As can be seen in Fig. 3, the T1-T2 similarity of the FFM is nearly maximal (M = 0.994, SD = 0.011); the T1-T2 similarity of PF is also very high (M = 0.969, SD = 0.100). The similarity between the FFM and the PF on both T1 and T2 is much lower (M = 0.730, SD = 0.111). The minimal difference between the convergence measures and divergence measures is on the magnitude of Hedge's g of 2.217, clearly representing a substantial divergence between the FFM and PF spaces. In other words, while the PF representation bears some resemblance, it is clearly a different representation.

Discussion

The results of Study 1 provide evidence that a supervised dimensionality reduction method can yield a low-dimensional representation that is simultaneously predictive of a set of psychological outcome variables. We demonstrate that by using a standard personality questionnaire and supervised learning methods, it is possible to improve the overall prediction of a set of 10 important psychological outcomes, even when restricting ourselves to 5 dimensions of personality. RRR allowed us to compress the 100 questions of the personality questionnaire to a new quintet of attributes that optimize prediction across a large set of psychological outcomes. The resulting set of five dimensions differs from the FFM, and has better predictive power on the held-out sample than the classical FFM and an additional comparison benchmark of five dimensions generated using Principal Component Analysis.

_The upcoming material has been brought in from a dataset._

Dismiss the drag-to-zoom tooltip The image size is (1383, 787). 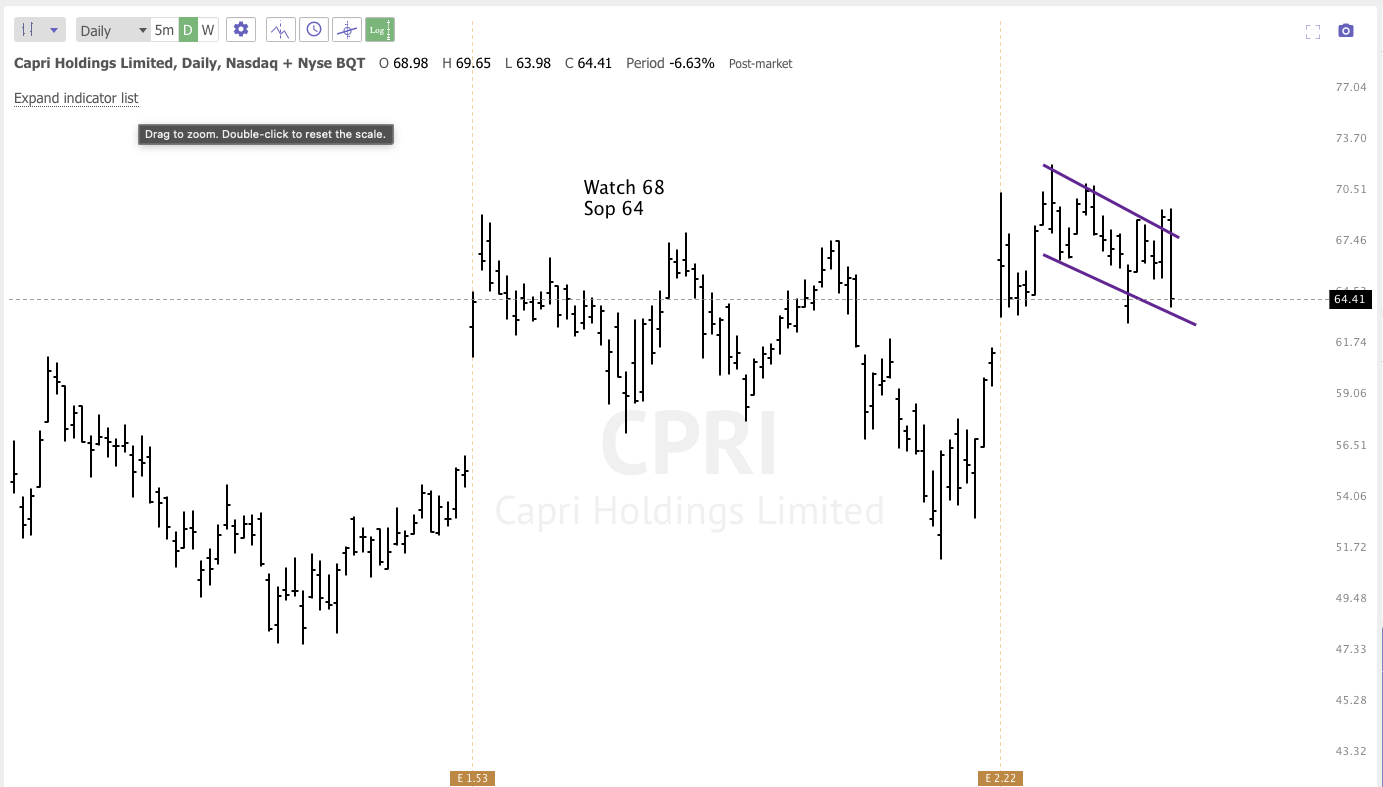tap(265, 133)
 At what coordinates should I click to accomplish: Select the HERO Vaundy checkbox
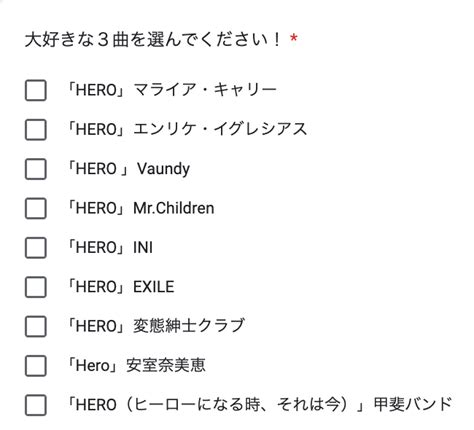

A theory of personality should strive to predict humans’ thoughts, feelings, and behaviors across different life contexts. Indeed, the representation we discovered in Study 1 was superior to the FFM in terms of its ability to predict a diverse set of psychological outcomes on a set of novel observations. The fact that the same low-dimensional representation was applicable across a set of important outcomes of human psychology suggests that it is a relatively generalizable model, in the sense that it simultaneously applies to several important domains. However, despite the diversity of the outcome measures examined in Study 1, it remains possible that the PF representation is only effective for the prediction of the set of outcome measures on which it was trained. Such a finding would not negate the usefulness of this model, given the wide variety of outcomes captured by the PF. However, it is interesting to see whether the resulting representation can improve prediction on additional sets of outcomes. In light of this, in Study 2 we sought to examine the performance of the PF on a set of novel outcome measures that were present in the myPersonality database, but that were held-out from the model generation process. Specifically, in this study we sought to see whether the PF representation outperforms the FFM in its ability to predict participants’ experiences during their childhood.

Unlike the outcome measures used in Study 1, this dependent variable does not pertain to participants’ lives in the present, rather, it is a measure of their past experiences. As such, “retrodiction” of remote history may be especially challenging. Nonetheless, it is widely held that individuals’ psychological properties are shaped, at least to some extent, by the degree to which they were raised in a loving household^36,37. Indeed, there is evidence to the fact that many specific psychological attributes are shaped by experiences with primary caregivers (e.g., shared environmental effects on topics such as food preference³⁸, substance abuse³⁹, and agression⁴⁰). In light of this, we reasoned that it is reasonable to expect that one's personality profile should contain information that is predictive of individuals' retrospective reports of their upbringing.